_Task brief_:
Rewrite the listing below with "computer-use agent" substituted by "screen-control agent" wherever it occurs, leaving everything else unchanged.

Element and text position data:
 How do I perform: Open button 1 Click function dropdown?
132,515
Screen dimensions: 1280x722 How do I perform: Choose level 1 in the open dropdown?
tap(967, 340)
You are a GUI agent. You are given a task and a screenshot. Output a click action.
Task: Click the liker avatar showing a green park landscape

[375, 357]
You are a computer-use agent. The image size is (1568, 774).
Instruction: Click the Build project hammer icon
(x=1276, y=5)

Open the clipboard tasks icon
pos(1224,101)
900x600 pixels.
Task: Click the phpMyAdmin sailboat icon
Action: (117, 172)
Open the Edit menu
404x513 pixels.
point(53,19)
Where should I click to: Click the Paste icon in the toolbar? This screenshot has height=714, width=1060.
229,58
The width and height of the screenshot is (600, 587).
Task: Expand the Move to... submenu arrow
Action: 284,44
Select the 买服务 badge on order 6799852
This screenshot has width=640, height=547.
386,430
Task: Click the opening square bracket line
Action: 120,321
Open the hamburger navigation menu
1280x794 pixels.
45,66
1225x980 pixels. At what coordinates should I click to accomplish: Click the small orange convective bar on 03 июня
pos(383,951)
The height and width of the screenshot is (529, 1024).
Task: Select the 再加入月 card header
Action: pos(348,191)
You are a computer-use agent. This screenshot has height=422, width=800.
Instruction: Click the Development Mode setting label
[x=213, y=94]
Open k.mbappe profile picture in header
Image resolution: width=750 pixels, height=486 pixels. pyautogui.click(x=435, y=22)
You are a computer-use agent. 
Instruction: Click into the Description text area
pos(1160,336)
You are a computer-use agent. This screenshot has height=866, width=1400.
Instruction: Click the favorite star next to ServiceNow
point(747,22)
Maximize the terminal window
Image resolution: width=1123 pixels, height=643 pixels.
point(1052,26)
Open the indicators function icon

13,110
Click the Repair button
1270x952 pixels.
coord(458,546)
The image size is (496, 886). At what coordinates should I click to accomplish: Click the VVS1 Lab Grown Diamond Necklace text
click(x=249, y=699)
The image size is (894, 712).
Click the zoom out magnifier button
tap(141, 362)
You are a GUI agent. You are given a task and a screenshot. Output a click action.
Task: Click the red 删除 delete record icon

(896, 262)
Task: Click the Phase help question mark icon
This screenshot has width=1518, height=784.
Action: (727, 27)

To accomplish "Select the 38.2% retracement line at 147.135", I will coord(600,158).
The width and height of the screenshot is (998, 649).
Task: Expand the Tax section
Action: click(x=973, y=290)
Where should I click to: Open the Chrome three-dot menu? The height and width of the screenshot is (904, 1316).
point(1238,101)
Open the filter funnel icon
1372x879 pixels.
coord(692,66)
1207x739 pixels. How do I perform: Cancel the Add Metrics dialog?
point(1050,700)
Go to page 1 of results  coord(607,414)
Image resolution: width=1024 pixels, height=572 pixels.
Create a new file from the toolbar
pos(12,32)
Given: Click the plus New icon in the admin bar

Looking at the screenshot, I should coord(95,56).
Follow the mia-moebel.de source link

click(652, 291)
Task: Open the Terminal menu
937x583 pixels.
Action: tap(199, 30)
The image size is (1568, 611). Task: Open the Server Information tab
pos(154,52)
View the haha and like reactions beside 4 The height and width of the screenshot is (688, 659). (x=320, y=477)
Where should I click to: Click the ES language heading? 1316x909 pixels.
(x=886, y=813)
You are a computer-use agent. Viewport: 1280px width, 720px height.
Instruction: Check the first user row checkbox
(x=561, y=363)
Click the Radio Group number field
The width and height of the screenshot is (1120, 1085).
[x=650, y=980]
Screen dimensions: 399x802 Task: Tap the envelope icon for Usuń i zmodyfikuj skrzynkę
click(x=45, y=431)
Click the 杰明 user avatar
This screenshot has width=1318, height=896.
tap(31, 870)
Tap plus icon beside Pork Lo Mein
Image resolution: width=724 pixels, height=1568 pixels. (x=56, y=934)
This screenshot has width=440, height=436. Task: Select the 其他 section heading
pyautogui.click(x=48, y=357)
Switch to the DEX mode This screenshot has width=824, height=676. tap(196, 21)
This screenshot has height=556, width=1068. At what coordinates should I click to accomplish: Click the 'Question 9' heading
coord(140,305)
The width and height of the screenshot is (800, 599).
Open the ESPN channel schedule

_Final answer_:
 How do I perform: Open button 1 Click function dropdown?
132,515
Screen dimensions: 1280x722 How do I perform: Choose level 1 in the open dropdown?
tap(967, 340)
You are a GUI agent. You are given a task and a screenshot. Output a click action.
Task: Click the liker avatar showing a green park landscape

[375, 357]
You are a screen-control agent. The image size is (1568, 774).
Instruction: Click the Build project hammer icon
(x=1276, y=5)

Open the clipboard tasks icon
pos(1224,101)
900x600 pixels.
Task: Click the phpMyAdmin sailboat icon
Action: (117, 172)
Open the Edit menu
404x513 pixels.
point(53,19)
Where should I click to: Click the Paste icon in the toolbar? This screenshot has height=714, width=1060.
229,58
The width and height of the screenshot is (600, 587).
Task: Expand the Move to... submenu arrow
Action: 284,44
Select the 买服务 badge on order 6799852
This screenshot has width=640, height=547.
386,430
Task: Click the opening square bracket line
Action: 120,321
Open the hamburger navigation menu
1280x794 pixels.
45,66
1225x980 pixels. At what coordinates should I click to accomplish: Click the small orange convective bar on 03 июня
pos(383,951)
The height and width of the screenshot is (529, 1024).
Task: Select the 再加入月 card header
Action: pos(348,191)
You are a screen-control agent. This screenshot has height=422, width=800.
Instruction: Click the Development Mode setting label
[x=213, y=94]
Open k.mbappe profile picture in header
Image resolution: width=750 pixels, height=486 pixels. pyautogui.click(x=435, y=22)
You are a screen-control agent. 
Instruction: Click into the Description text area
pos(1160,336)
You are a screen-control agent. This screenshot has height=866, width=1400.
Instruction: Click the favorite star next to ServiceNow
point(747,22)
Maximize the terminal window
Image resolution: width=1123 pixels, height=643 pixels.
point(1052,26)
Open the indicators function icon

13,110
Click the Repair button
1270x952 pixels.
coord(458,546)
The image size is (496, 886). At what coordinates should I click to accomplish: Click the VVS1 Lab Grown Diamond Necklace text
click(x=249, y=699)
The image size is (894, 712).
Click the zoom out magnifier button
tap(141, 362)
You are a GUI agent. You are given a task and a screenshot. Output a click action.
Task: Click the red 删除 delete record icon

(896, 262)
Task: Click the Phase help question mark icon
This screenshot has width=1518, height=784.
Action: (727, 27)

To accomplish "Select the 38.2% retracement line at 147.135", I will coord(600,158).
The width and height of the screenshot is (998, 649).
Task: Expand the Tax section
Action: click(x=973, y=290)
Where should I click to: Open the Chrome three-dot menu? The height and width of the screenshot is (904, 1316).
point(1238,101)
Open the filter funnel icon
1372x879 pixels.
coord(692,66)
1207x739 pixels. How do I perform: Cancel the Add Metrics dialog?
point(1050,700)
Go to page 1 of results  coord(607,414)
Image resolution: width=1024 pixels, height=572 pixels.
Create a new file from the toolbar
pos(12,32)
Given: Click the plus New icon in the admin bar

Looking at the screenshot, I should coord(95,56).
Follow the mia-moebel.de source link

click(652, 291)
Task: Open the Terminal menu
937x583 pixels.
Action: tap(199, 30)
The image size is (1568, 611). Task: Open the Server Information tab
pos(154,52)
View the haha and like reactions beside 4 The height and width of the screenshot is (688, 659). (x=320, y=477)
Where should I click to: Click the ES language heading? 1316x909 pixels.
(x=886, y=813)
You are a screen-control agent. Viewport: 1280px width, 720px height.
Instruction: Check the first user row checkbox
(x=561, y=363)
Click the Radio Group number field
The width and height of the screenshot is (1120, 1085).
[x=650, y=980]
Screen dimensions: 399x802 Task: Tap the envelope icon for Usuń i zmodyfikuj skrzynkę
click(x=45, y=431)
Click the 杰明 user avatar
This screenshot has width=1318, height=896.
tap(31, 870)
Tap plus icon beside Pork Lo Mein
Image resolution: width=724 pixels, height=1568 pixels. (x=56, y=934)
This screenshot has width=440, height=436. Task: Select the 其他 section heading
pyautogui.click(x=48, y=357)
Switch to the DEX mode This screenshot has width=824, height=676. tap(196, 21)
This screenshot has height=556, width=1068. At what coordinates should I click to accomplish: Click the 'Question 9' heading
coord(140,305)
The width and height of the screenshot is (800, 599).
Open the ESPN channel schedule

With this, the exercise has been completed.